The decline in the total number of sales means that there is a smaller sample size of comparable transactions by which to price deals — yet another hiccup in establishing fair and accurate market values.
Interest Rate Impacts
Interest rate bumps of the frequency and magnitude that the U.S economy has experienced in 2022 — nearly 400 basis points across four hikes in six months — also ensure that some level of larger pricing reset will take place.
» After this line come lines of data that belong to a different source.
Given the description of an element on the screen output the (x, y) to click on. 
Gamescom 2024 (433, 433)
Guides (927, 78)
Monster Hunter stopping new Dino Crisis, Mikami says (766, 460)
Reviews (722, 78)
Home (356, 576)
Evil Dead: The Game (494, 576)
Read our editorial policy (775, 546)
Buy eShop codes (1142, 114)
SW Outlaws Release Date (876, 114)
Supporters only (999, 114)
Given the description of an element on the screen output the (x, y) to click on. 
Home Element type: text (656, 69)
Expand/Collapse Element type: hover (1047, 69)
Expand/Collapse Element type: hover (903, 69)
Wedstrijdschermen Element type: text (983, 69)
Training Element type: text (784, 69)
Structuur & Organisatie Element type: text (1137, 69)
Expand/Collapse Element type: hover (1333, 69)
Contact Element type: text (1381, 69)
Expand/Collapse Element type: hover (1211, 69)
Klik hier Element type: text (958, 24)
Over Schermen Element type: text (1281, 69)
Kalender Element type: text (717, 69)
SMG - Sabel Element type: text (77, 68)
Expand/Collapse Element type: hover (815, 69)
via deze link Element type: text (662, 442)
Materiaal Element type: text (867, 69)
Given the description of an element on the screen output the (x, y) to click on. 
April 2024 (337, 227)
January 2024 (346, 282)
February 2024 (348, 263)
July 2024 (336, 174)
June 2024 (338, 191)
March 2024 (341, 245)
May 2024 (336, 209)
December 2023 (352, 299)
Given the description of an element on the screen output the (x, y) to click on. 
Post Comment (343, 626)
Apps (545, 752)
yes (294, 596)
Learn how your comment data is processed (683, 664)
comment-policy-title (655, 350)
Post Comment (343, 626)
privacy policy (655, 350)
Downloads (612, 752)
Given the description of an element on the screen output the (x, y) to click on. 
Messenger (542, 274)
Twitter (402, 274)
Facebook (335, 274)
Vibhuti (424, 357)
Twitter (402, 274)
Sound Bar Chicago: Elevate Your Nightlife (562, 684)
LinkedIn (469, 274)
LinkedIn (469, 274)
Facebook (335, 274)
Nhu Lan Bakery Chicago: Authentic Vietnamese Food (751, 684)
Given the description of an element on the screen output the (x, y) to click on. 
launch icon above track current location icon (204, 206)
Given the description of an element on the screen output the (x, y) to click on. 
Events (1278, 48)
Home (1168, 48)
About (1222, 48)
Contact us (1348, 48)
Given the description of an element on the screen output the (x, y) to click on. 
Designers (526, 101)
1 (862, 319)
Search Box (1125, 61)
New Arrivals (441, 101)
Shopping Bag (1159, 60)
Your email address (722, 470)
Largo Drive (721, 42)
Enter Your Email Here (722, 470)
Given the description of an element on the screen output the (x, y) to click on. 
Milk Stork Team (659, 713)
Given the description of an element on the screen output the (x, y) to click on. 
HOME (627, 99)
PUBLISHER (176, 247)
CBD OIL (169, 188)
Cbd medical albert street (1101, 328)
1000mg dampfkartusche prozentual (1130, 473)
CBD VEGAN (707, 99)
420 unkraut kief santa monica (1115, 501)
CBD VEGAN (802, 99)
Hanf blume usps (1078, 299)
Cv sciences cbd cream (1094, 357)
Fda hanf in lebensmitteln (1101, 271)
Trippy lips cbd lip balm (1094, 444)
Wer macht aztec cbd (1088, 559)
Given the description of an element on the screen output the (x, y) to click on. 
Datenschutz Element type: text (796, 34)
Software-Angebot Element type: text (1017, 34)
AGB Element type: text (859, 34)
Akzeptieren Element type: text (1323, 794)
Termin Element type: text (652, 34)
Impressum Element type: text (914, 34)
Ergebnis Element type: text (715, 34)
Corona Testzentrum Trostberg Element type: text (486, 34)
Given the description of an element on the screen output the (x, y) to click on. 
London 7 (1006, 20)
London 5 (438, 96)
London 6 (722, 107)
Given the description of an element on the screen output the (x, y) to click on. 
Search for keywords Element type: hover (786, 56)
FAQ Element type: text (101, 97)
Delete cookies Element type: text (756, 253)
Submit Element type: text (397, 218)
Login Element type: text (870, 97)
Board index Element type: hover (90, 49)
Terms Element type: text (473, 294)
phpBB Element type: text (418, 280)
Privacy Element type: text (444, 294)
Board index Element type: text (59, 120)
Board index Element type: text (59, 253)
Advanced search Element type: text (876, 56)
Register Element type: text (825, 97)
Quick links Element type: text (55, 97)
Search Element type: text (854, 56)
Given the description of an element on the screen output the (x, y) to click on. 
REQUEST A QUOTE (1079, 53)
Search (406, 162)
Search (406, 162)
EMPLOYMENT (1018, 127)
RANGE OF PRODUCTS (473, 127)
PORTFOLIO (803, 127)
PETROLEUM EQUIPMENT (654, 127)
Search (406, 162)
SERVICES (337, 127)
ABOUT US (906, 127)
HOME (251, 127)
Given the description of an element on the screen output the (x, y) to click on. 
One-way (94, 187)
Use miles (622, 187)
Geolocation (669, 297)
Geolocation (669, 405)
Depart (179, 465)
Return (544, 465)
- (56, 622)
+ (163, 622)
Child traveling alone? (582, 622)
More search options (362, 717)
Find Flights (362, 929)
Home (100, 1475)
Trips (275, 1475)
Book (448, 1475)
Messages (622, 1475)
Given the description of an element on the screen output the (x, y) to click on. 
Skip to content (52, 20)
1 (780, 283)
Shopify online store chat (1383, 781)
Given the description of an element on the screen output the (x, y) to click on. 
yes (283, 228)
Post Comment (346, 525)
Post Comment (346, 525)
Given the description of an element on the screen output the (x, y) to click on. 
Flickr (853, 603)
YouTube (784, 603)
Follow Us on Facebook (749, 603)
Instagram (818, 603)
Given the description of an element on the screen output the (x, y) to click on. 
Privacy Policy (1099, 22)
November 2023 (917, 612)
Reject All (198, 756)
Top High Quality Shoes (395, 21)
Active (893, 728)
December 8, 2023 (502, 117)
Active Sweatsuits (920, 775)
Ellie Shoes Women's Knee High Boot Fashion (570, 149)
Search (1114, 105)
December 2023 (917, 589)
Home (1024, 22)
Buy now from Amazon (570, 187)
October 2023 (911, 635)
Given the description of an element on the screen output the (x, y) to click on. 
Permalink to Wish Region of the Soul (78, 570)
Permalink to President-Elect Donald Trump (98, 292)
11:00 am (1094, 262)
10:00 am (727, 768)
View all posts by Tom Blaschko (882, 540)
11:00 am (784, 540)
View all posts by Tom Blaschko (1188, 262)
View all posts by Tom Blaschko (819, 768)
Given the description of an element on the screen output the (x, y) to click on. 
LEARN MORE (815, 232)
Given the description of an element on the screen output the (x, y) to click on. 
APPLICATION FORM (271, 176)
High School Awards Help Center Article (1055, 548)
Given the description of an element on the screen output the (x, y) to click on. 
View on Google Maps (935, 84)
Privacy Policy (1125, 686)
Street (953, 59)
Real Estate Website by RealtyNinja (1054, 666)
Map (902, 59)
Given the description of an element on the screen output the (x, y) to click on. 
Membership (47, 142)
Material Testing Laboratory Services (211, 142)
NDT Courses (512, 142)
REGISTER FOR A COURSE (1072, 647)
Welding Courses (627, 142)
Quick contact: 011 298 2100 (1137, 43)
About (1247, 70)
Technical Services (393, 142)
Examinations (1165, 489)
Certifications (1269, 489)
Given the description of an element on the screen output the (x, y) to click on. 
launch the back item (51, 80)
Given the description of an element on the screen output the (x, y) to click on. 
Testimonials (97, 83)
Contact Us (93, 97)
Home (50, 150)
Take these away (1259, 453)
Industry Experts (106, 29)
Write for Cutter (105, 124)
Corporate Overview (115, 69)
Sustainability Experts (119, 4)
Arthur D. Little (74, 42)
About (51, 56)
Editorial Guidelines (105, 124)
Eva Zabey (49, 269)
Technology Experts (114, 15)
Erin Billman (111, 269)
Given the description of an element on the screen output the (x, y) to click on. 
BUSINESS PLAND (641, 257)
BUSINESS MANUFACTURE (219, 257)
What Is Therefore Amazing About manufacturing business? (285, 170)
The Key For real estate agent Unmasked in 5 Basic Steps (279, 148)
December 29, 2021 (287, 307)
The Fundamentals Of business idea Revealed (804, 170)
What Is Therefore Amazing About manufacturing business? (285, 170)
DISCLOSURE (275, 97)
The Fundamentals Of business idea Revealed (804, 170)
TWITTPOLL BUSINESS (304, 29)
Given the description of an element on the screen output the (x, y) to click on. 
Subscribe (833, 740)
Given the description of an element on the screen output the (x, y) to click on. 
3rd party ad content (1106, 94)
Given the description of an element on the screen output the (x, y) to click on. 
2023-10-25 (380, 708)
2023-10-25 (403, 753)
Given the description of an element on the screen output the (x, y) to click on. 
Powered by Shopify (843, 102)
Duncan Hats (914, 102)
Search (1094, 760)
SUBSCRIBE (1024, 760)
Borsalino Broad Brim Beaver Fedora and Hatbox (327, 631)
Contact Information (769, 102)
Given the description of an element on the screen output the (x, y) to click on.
This holds true for retail as well as other asset classes.
“While we see healthy foot traffic and sales throughout Manhattan, which would be even better if the labor market was stronger, investment sales have slowed as we’ve entered a period of price discovery,” says Joel Dabu, managing director of leasing for the New York metro area for retail brokerage and consulting firm TSCG. “Yet most buyers remain very bullish on the Manhattan retail market’s long-term prospects.”
“Buyers are still trying to figure out what assets are really worth,” adds John Horowitz, first vice president and Northeast division manager at Marcus & Millichap. “The market is operating in mini-cycles. The Fed announces a rate hike, and for a month or so, investors and lenders feel like they have a grasp on how to price deals. Then activity pauses about a week before the Fed meets; rates go up and everyone readjusts all over again.”
Horowitz, who is based out of the firm’s Manhattan office, says that the most visible indicator of this uncertainty lies in the bid-ask spread, which has widened in recent months as buyers and sellers have attempted to factor rate hikes into their offers and list prices. Still, retail investment sales activity has not ground to a halt as it did in 2008, and there are a couple of reasons for this.
“Rates are still low by historical standards, and the spread between where the 10-Year Treasury Yield is (3.87 percent at the time of this writing) and where cap rates are still represents positive leverage,” says Horowitz. “In addition, it’s the sectors like multifamily and industrial, where cap rates have been lowest, that are being most impacted right now. Because cap rates have been higher in retail, the price correction and bid-ask spread haven’t been as severe, which means there’s still decent interest from buyers.”
As for when the pricing reset will take place on the investment sales front, that’s largely a function of the Federal Reserve’s actions. But when investors feel that the nation’s central bank has completed its inflation-fighting work, sales volume and velocity can be expected to pick back up.
When that happens, a rental rate correction should follow. Further, Dabu says that this reset will be primarily concentrated in retail properties whose owners are forced to sell in the high-interest-rate environment.
There are a number of retail properties in New York City that are leveraged to a degree that the current ownership may not be able to sustain if facing a capital event like a refinance or balloon payment,” he says. “Often, owners don’t have the financial flexibility to take lower rents due to these commitments, and cash-strapped owners may have to divest.”
“New buyers will come in and acquire these properties at lower bases, and that’s where you’re likely to see a degree of rent reset,” he concludes. “There needs to be some sort of reset in this environment to have a healthy market and consumer ecosystem.”